(Pixel coordinate grounding data)
· · · · ·
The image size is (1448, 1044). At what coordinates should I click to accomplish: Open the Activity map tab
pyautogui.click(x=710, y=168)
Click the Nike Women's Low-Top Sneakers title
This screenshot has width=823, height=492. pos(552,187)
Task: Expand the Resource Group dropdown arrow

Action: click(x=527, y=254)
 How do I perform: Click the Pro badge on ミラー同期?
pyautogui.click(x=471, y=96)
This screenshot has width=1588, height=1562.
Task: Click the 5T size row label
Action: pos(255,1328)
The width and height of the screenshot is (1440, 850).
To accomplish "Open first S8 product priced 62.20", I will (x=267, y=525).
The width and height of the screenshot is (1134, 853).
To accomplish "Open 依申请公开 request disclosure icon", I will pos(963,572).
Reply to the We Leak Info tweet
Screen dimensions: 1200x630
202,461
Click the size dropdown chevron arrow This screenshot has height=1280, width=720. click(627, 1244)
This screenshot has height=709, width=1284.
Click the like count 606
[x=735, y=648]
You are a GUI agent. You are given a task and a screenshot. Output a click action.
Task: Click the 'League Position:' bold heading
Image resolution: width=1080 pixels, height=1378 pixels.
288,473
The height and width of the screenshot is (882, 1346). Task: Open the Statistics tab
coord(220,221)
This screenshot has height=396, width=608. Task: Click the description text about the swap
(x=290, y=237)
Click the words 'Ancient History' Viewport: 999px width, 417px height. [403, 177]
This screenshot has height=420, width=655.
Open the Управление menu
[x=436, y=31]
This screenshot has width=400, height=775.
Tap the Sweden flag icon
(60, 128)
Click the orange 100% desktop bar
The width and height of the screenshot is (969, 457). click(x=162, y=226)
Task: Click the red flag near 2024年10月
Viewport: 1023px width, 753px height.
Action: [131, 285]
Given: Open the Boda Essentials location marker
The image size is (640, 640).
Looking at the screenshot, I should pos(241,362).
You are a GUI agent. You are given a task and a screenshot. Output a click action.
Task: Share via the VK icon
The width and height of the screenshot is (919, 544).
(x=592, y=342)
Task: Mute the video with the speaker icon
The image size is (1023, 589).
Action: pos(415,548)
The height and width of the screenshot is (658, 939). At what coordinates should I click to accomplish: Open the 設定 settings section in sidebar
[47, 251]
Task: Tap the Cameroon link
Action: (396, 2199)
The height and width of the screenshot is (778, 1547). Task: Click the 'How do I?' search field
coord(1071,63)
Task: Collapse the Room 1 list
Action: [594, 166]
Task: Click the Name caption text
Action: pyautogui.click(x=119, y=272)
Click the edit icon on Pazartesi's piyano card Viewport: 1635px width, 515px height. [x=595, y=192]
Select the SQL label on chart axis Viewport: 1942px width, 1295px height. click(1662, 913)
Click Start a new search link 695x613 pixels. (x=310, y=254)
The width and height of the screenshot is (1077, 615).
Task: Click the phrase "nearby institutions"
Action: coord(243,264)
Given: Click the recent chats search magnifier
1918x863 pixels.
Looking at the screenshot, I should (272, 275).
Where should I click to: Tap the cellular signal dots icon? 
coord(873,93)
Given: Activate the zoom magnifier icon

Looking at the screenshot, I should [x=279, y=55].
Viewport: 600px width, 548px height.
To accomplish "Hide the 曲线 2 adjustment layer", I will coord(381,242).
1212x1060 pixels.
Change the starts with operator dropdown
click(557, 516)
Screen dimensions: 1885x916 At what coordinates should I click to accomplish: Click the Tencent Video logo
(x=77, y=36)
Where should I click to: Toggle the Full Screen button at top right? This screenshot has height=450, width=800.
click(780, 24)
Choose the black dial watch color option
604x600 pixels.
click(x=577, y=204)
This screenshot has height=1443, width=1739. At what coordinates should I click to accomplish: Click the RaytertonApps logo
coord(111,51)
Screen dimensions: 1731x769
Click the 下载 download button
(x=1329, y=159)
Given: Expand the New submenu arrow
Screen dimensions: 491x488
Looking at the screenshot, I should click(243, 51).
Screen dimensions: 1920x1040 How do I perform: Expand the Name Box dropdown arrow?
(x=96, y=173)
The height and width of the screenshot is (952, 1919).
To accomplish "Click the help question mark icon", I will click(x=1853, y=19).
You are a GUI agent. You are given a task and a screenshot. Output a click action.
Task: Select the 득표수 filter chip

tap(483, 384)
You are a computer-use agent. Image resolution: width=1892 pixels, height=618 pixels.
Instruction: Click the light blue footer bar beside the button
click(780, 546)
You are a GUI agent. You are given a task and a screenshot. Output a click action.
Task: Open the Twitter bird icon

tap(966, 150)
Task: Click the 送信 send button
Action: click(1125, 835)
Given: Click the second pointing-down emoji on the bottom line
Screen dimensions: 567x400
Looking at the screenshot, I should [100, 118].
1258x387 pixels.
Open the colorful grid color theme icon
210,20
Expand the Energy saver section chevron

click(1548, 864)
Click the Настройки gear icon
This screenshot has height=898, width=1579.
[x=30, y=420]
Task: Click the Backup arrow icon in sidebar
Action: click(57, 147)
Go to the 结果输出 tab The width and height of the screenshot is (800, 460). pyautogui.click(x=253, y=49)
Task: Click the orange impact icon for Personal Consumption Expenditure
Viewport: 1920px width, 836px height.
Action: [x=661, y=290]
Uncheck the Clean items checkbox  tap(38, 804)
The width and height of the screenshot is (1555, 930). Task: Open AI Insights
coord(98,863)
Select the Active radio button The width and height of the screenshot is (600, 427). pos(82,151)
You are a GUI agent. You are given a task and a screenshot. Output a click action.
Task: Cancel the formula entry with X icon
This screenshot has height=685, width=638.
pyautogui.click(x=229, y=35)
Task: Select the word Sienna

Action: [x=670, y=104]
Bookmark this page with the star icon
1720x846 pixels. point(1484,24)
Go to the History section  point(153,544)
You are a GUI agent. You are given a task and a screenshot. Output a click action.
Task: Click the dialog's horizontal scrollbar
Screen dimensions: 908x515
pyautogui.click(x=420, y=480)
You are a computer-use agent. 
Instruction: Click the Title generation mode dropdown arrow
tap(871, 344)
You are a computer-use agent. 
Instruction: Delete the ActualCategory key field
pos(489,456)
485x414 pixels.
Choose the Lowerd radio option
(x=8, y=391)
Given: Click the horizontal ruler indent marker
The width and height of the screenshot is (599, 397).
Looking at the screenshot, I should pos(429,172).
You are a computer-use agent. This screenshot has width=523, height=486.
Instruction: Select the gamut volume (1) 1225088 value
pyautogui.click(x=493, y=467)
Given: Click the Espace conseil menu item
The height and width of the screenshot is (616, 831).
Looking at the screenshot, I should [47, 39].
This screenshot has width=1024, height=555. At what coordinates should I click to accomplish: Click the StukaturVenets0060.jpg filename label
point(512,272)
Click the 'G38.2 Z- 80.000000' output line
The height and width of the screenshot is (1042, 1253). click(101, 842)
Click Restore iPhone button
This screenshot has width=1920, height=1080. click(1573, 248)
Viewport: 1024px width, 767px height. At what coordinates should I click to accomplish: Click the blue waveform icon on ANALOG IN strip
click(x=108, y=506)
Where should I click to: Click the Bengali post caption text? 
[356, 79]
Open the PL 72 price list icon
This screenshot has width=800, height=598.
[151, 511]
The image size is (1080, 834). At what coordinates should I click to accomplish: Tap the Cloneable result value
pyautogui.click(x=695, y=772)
· · · · ·
▶ What to produce
Nothing in the records may be left out; transcribe all of them exactly.

▶ Task answer
The image size is (1448, 1044). At what coordinates should I click to accomplish: Open the Activity map tab
pyautogui.click(x=710, y=168)
Click the Nike Women's Low-Top Sneakers title
This screenshot has width=823, height=492. pos(552,187)
Task: Expand the Resource Group dropdown arrow

Action: click(x=527, y=254)
 How do I perform: Click the Pro badge on ミラー同期?
pyautogui.click(x=471, y=96)
This screenshot has width=1588, height=1562.
Task: Click the 5T size row label
Action: pos(255,1328)
The width and height of the screenshot is (1440, 850).
To accomplish "Open first S8 product priced 62.20", I will (x=267, y=525).
The width and height of the screenshot is (1134, 853).
To accomplish "Open 依申请公开 request disclosure icon", I will pos(963,572).
Reply to the We Leak Info tweet
Screen dimensions: 1200x630
202,461
Click the size dropdown chevron arrow This screenshot has height=1280, width=720. click(627, 1244)
This screenshot has height=709, width=1284.
Click the like count 606
[x=735, y=648]
You are a GUI agent. You are given a task and a screenshot. Output a click action.
Task: Click the 'League Position:' bold heading
Image resolution: width=1080 pixels, height=1378 pixels.
288,473
The height and width of the screenshot is (882, 1346). Task: Open the Statistics tab
coord(220,221)
This screenshot has height=396, width=608. Task: Click the description text about the swap
(x=290, y=237)
Click the words 'Ancient History' Viewport: 999px width, 417px height. [403, 177]
This screenshot has height=420, width=655.
Open the Управление menu
[x=436, y=31]
This screenshot has width=400, height=775.
Tap the Sweden flag icon
(60, 128)
Click the orange 100% desktop bar
The width and height of the screenshot is (969, 457). click(x=162, y=226)
Task: Click the red flag near 2024年10月
Viewport: 1023px width, 753px height.
Action: [131, 285]
Given: Open the Boda Essentials location marker
The image size is (640, 640).
Looking at the screenshot, I should pos(241,362).
You are a GUI agent. You are given a task and a screenshot. Output a click action.
Task: Share via the VK icon
The width and height of the screenshot is (919, 544).
(x=592, y=342)
Task: Mute the video with the speaker icon
The image size is (1023, 589).
Action: pos(415,548)
The height and width of the screenshot is (658, 939). At what coordinates should I click to accomplish: Open the 設定 settings section in sidebar
[47, 251]
Task: Tap the Cameroon link
Action: (396, 2199)
The height and width of the screenshot is (778, 1547). Task: Click the 'How do I?' search field
coord(1071,63)
Task: Collapse the Room 1 list
Action: [594, 166]
Task: Click the Name caption text
Action: pyautogui.click(x=119, y=272)
Click the edit icon on Pazartesi's piyano card Viewport: 1635px width, 515px height. [x=595, y=192]
Select the SQL label on chart axis Viewport: 1942px width, 1295px height. click(1662, 913)
Click Start a new search link 695x613 pixels. (x=310, y=254)
The width and height of the screenshot is (1077, 615).
Task: Click the phrase "nearby institutions"
Action: coord(243,264)
Given: Click the recent chats search magnifier
1918x863 pixels.
Looking at the screenshot, I should (272, 275).
Where should I click to: Tap the cellular signal dots icon? 
coord(873,93)
Given: Activate the zoom magnifier icon

Looking at the screenshot, I should [x=279, y=55].
Viewport: 600px width, 548px height.
To accomplish "Hide the 曲线 2 adjustment layer", I will coord(381,242).
1212x1060 pixels.
Change the starts with operator dropdown
click(557, 516)
Screen dimensions: 1885x916 At what coordinates should I click to accomplish: Click the Tencent Video logo
(x=77, y=36)
Where should I click to: Toggle the Full Screen button at top right? This screenshot has height=450, width=800.
click(780, 24)
Choose the black dial watch color option
604x600 pixels.
click(x=577, y=204)
This screenshot has height=1443, width=1739. At what coordinates should I click to accomplish: Click the RaytertonApps logo
coord(111,51)
Screen dimensions: 1731x769
Click the 下载 download button
(x=1329, y=159)
Given: Expand the New submenu arrow
Screen dimensions: 491x488
Looking at the screenshot, I should click(243, 51).
Screen dimensions: 1920x1040 How do I perform: Expand the Name Box dropdown arrow?
(x=96, y=173)
The height and width of the screenshot is (952, 1919).
To accomplish "Click the help question mark icon", I will click(x=1853, y=19).
You are a GUI agent. You are given a task and a screenshot. Output a click action.
Task: Select the 득표수 filter chip

tap(483, 384)
You are a computer-use agent. Image resolution: width=1892 pixels, height=618 pixels.
Instruction: Click the light blue footer bar beside the button
click(780, 546)
You are a GUI agent. You are given a task and a screenshot. Output a click action.
Task: Open the Twitter bird icon

tap(966, 150)
Task: Click the 送信 send button
Action: click(1125, 835)
Given: Click the second pointing-down emoji on the bottom line
Screen dimensions: 567x400
Looking at the screenshot, I should [100, 118].
1258x387 pixels.
Open the colorful grid color theme icon
210,20
Expand the Energy saver section chevron

click(1548, 864)
Click the Настройки gear icon
This screenshot has height=898, width=1579.
[x=30, y=420]
Task: Click the Backup arrow icon in sidebar
Action: click(57, 147)
Go to the 结果输出 tab The width and height of the screenshot is (800, 460). pyautogui.click(x=253, y=49)
Task: Click the orange impact icon for Personal Consumption Expenditure
Viewport: 1920px width, 836px height.
Action: [x=661, y=290]
Uncheck the Clean items checkbox  tap(38, 804)
The width and height of the screenshot is (1555, 930). Task: Open AI Insights
coord(98,863)
Select the Active radio button The width and height of the screenshot is (600, 427). pos(82,151)
You are a GUI agent. You are given a task and a screenshot. Output a click action.
Task: Cancel the formula entry with X icon
This screenshot has height=685, width=638.
pyautogui.click(x=229, y=35)
Task: Select the word Sienna

Action: [x=670, y=104]
Bookmark this page with the star icon
1720x846 pixels. point(1484,24)
Go to the History section  point(153,544)
You are a GUI agent. You are given a task and a screenshot. Output a click action.
Task: Click the dialog's horizontal scrollbar
Screen dimensions: 908x515
pyautogui.click(x=420, y=480)
You are a computer-use agent. 
Instruction: Click the Title generation mode dropdown arrow
tap(871, 344)
You are a computer-use agent. 
Instruction: Delete the ActualCategory key field
pos(489,456)
485x414 pixels.
Choose the Lowerd radio option
(x=8, y=391)
Given: Click the horizontal ruler indent marker
The width and height of the screenshot is (599, 397).
Looking at the screenshot, I should pos(429,172).
You are a computer-use agent. This screenshot has width=523, height=486.
Instruction: Select the gamut volume (1) 1225088 value
pyautogui.click(x=493, y=467)
Given: Click the Espace conseil menu item
The height and width of the screenshot is (616, 831).
Looking at the screenshot, I should [47, 39].
This screenshot has width=1024, height=555. At what coordinates should I click to accomplish: Click the StukaturVenets0060.jpg filename label
point(512,272)
Click the 'G38.2 Z- 80.000000' output line
The height and width of the screenshot is (1042, 1253). click(101, 842)
Click Restore iPhone button
This screenshot has width=1920, height=1080. click(1573, 248)
Viewport: 1024px width, 767px height. At what coordinates should I click to accomplish: Click the blue waveform icon on ANALOG IN strip
click(x=108, y=506)
Where should I click to: Click the Bengali post caption text? 
[356, 79]
Open the PL 72 price list icon
This screenshot has width=800, height=598.
[151, 511]
The image size is (1080, 834). At what coordinates should I click to accomplish: Tap the Cloneable result value
pyautogui.click(x=695, y=772)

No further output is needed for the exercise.